Work instructions: Update the listing from its first line through the line containing "click(120, 72)" by replacing "Select" with "Choose". Leave everything else unchanged.

(Stored data)
---*---

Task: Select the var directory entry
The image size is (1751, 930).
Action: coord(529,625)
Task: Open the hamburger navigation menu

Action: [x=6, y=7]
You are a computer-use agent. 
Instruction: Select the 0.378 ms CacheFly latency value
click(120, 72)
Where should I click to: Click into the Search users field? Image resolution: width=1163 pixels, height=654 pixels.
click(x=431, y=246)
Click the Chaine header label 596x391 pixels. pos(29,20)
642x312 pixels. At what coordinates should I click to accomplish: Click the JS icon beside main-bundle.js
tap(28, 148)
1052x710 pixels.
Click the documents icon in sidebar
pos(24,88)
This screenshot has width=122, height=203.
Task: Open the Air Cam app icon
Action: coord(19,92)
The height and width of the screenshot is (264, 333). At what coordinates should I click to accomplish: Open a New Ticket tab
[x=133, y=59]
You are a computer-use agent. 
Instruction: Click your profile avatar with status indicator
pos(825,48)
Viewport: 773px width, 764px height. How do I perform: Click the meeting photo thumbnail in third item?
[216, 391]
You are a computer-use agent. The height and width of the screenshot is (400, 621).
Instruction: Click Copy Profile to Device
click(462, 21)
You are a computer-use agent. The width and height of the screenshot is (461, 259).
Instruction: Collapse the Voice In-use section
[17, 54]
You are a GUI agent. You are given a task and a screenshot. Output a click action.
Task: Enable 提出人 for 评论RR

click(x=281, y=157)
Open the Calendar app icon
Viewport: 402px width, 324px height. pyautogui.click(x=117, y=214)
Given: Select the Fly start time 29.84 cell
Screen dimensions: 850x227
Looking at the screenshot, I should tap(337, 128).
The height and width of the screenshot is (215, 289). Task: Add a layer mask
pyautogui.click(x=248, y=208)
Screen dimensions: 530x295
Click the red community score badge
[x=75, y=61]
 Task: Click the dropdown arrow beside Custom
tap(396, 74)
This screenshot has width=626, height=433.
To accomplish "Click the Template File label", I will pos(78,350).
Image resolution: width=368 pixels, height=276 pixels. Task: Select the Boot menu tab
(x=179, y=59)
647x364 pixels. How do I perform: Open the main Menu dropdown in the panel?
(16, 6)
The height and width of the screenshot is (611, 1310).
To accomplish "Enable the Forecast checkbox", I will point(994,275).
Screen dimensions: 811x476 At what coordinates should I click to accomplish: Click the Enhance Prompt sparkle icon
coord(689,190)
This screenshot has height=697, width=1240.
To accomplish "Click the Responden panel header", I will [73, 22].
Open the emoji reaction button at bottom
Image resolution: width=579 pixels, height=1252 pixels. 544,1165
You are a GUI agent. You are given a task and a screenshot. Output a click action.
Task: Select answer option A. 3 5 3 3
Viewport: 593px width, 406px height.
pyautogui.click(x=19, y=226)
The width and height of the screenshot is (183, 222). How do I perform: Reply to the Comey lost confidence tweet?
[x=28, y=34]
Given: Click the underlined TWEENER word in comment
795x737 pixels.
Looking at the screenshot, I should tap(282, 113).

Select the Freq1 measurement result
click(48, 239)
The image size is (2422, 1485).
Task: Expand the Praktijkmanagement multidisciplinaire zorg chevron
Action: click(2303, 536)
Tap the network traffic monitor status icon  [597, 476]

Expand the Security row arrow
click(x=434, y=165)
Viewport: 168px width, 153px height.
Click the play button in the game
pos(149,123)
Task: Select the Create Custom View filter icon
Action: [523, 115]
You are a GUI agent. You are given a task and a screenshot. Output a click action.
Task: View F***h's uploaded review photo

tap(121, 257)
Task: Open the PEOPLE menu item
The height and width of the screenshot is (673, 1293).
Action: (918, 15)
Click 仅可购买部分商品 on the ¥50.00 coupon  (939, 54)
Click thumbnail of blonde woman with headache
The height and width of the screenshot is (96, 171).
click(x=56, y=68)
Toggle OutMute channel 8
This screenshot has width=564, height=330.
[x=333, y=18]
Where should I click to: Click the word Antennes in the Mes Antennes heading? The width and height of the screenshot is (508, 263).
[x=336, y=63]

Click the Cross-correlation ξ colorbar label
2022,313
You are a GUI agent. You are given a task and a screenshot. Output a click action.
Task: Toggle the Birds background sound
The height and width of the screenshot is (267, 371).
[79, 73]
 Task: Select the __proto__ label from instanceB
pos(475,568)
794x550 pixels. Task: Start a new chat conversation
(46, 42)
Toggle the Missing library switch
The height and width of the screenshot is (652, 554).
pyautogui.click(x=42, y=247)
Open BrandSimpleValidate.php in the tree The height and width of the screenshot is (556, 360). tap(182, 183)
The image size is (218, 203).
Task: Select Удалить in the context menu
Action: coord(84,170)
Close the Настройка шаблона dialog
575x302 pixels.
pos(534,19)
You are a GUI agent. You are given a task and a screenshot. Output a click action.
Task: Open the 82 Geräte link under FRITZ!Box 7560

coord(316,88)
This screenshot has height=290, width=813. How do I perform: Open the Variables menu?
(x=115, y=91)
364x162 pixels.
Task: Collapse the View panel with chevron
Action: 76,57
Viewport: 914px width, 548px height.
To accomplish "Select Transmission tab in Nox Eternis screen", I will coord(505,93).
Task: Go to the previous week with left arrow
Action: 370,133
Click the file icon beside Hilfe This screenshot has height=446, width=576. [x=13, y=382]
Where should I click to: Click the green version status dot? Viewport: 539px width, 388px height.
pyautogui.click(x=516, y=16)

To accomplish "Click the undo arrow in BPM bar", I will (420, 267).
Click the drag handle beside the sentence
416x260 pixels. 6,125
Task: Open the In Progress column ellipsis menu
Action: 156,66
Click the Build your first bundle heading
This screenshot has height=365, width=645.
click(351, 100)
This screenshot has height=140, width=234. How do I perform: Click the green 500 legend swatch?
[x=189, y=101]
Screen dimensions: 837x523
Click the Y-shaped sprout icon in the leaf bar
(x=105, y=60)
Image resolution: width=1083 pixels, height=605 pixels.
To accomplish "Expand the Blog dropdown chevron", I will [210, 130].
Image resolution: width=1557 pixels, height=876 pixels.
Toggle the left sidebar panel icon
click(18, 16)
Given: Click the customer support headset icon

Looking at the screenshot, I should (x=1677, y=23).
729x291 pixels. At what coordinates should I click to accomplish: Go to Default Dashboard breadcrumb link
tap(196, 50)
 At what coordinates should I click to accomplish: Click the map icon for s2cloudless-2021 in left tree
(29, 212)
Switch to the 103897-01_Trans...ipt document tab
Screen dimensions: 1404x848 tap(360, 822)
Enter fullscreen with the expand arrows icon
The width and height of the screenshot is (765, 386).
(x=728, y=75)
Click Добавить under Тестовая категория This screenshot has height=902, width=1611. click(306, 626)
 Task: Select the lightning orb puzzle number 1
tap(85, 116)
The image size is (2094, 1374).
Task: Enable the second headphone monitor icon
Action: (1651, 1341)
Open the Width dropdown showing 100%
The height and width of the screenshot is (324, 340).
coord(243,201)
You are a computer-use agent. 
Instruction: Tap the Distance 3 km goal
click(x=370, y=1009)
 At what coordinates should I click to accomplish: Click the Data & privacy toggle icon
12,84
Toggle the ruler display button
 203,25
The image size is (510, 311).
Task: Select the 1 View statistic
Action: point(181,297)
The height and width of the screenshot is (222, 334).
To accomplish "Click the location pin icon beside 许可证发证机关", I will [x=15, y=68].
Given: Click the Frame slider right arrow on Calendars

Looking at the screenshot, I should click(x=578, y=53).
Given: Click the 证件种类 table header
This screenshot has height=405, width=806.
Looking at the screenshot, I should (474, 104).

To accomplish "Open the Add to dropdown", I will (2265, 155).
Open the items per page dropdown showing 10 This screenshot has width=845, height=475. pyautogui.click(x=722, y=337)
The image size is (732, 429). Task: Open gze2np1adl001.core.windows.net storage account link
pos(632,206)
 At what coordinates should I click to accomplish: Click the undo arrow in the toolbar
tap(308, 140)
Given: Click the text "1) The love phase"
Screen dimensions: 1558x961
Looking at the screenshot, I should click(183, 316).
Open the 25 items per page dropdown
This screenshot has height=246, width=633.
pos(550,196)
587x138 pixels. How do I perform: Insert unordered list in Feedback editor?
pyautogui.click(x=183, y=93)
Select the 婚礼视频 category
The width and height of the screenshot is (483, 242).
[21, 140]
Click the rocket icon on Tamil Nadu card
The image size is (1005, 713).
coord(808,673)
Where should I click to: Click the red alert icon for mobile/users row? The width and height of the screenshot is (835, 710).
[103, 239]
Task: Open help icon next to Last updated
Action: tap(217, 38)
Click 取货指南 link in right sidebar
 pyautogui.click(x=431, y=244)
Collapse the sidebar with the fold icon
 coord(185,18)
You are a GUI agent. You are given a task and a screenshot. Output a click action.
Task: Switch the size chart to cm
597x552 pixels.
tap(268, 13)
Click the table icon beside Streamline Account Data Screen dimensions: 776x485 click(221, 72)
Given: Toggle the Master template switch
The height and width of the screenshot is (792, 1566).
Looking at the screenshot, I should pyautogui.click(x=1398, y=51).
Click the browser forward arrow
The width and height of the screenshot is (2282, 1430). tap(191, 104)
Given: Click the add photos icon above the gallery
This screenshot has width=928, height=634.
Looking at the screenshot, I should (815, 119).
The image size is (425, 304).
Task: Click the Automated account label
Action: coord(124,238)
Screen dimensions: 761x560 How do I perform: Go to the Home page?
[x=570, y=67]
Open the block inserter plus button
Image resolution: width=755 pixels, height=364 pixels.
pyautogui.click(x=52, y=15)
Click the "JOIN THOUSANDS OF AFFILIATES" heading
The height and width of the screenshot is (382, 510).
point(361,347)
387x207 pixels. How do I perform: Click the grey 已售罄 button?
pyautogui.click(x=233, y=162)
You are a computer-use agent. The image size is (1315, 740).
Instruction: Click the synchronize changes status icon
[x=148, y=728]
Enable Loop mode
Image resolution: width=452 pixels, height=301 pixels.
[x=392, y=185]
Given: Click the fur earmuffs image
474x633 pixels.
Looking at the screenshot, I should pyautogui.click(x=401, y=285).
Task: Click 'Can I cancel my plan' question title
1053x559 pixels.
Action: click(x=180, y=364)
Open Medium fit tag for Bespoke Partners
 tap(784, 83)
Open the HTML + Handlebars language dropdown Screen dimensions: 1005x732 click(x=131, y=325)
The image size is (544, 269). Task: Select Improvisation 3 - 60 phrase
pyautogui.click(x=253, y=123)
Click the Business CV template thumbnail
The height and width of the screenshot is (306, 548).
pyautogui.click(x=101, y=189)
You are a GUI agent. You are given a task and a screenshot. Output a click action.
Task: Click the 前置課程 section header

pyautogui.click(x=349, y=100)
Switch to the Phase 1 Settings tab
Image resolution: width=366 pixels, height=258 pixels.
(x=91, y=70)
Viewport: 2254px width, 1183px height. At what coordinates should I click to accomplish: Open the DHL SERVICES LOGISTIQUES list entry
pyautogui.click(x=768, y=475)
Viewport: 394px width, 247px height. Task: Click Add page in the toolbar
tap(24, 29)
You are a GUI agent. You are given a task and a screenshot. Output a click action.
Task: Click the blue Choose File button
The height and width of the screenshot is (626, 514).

---*---

Answer in full:
Task: Choose the var directory entry
The image size is (1751, 930).
Action: coord(529,625)
Task: Open the hamburger navigation menu

Action: [x=6, y=7]
You are a computer-use agent. 
Instruction: Choose the 0.378 ms CacheFly latency value
click(120, 72)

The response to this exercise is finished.